FDA Probes Docs Over da Vinci Robot Problems
While the FDA isn't revealing numbers, Rivers emphasized that the "increases in reporting can be due to a number of factors, including an increase in the number of devices being used—as well as an increase in awareness of how to report device issues to the FDA."
To get a better sense of how to interpret the da Vinci reports, the FDA is surveying a "small sample of surgeons" who use the da Vinci system. "Since it is difficult to know why the reports have increased, FDA has elected to talk with surgeons to better understand the factors that may be contributing to the rise in report numbers," Rivers says.
The surveys are considered a "routine part of surveillance" and one of several postmarket tools that the FDA uses to help evaluate device performance and use and to "further understand the risk-benefit profile for devices."

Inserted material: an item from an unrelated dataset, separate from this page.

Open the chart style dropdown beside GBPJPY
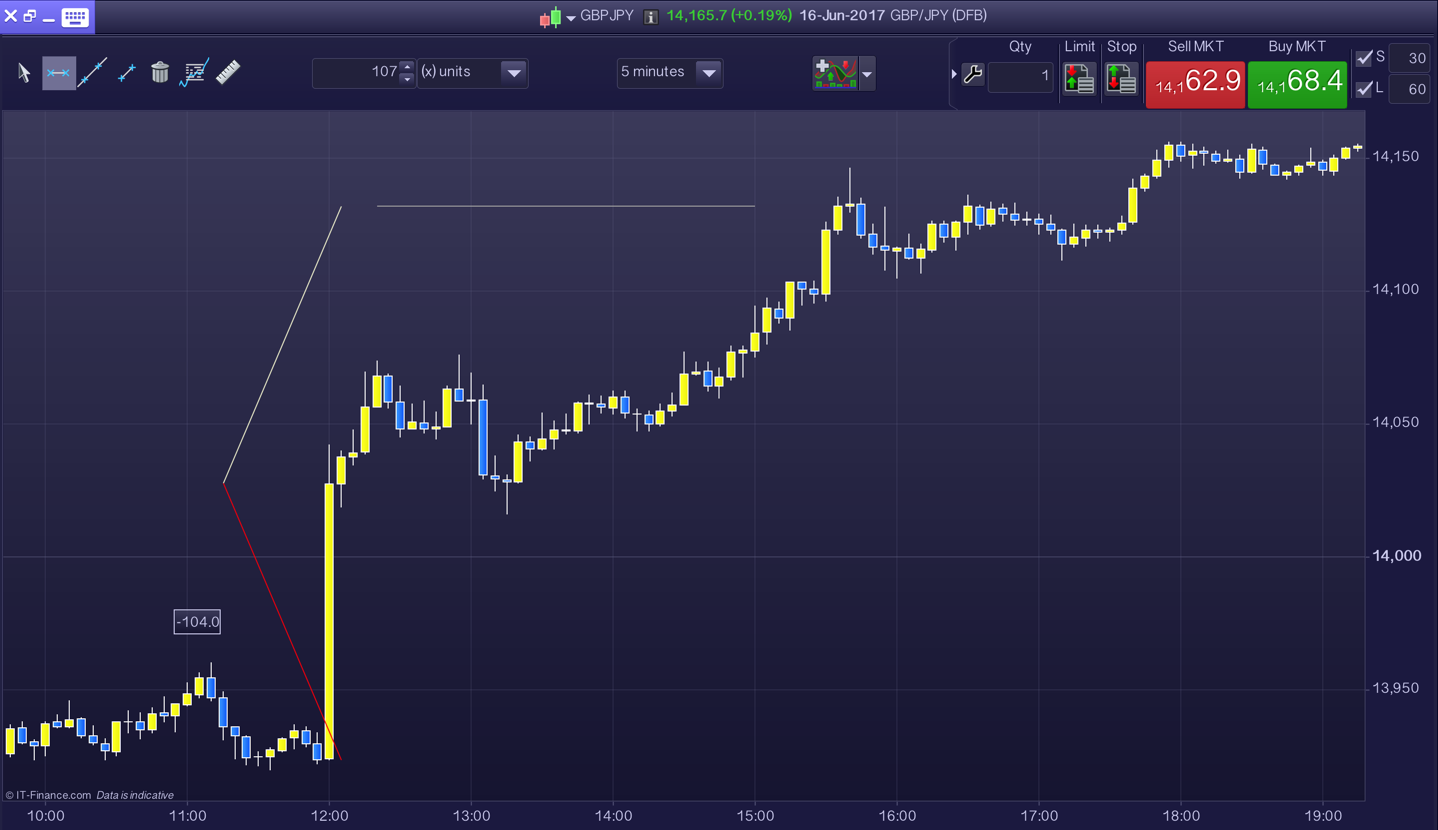The width and height of the screenshot is (1438, 830). (x=571, y=17)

"Increased publicity resulting from product recalls, media coverage, litigation, and other influences can also increase the number of reports, but this doesn't necessarily indicate a true rise in event occurrence," Rivers explains.
And because reports submitted to the FDA can contain "incomplete, inaccurate, duplicative, and unverified information, an upward trend of adverse event reports is not by itself directly indicative of a faulty or defective medical device," she says.
As part of the survey, the FDA is interested in questioning surgeons who use the da Vinci device for "a variety of procedures." The agency sent a letter to surgeons at hospitals that participate in the FDA's center for devices and radiological health's Medical Product Safety Network, known as MedSun.